▶ Work instructions
Report each line of the data that has "agent" somewhere in it.

▶ Listed entries

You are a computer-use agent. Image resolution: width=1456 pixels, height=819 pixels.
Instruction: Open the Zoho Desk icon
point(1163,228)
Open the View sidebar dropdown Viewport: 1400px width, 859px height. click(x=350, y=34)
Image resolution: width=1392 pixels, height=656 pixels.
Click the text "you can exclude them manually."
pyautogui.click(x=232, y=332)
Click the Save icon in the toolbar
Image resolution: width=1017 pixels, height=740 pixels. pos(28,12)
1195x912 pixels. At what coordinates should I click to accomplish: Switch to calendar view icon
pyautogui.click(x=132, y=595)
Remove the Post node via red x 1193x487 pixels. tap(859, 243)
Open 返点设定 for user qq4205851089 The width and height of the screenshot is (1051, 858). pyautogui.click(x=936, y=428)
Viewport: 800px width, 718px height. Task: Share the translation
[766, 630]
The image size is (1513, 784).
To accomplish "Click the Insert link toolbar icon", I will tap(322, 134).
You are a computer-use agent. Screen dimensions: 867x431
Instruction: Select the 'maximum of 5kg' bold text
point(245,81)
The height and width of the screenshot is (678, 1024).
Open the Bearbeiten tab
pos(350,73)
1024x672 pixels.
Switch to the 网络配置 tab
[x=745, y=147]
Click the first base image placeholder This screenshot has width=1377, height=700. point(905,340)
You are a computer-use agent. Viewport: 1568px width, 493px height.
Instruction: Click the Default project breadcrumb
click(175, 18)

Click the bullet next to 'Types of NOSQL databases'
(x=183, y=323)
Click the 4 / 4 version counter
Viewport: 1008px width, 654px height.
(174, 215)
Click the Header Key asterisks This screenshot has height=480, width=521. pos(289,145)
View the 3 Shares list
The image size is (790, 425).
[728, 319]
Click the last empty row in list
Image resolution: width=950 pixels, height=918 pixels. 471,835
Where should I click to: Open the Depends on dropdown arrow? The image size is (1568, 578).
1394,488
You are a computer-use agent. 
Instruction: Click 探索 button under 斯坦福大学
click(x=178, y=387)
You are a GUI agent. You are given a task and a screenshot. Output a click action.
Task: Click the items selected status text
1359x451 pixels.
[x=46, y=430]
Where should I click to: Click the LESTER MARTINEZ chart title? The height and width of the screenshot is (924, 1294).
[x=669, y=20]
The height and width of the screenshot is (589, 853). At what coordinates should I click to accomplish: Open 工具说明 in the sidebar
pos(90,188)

▶ Response below
You are a computer-use agent. Image resolution: width=1456 pixels, height=819 pixels.
You are a computer-use agent. Screen dimensions: 867x431
You are a computer-use agent. Viewport: 1568px width, 493px height.
You are a computer-use agent. 
You are a GUI agent. You are given a task and a screenshot. Output a click action.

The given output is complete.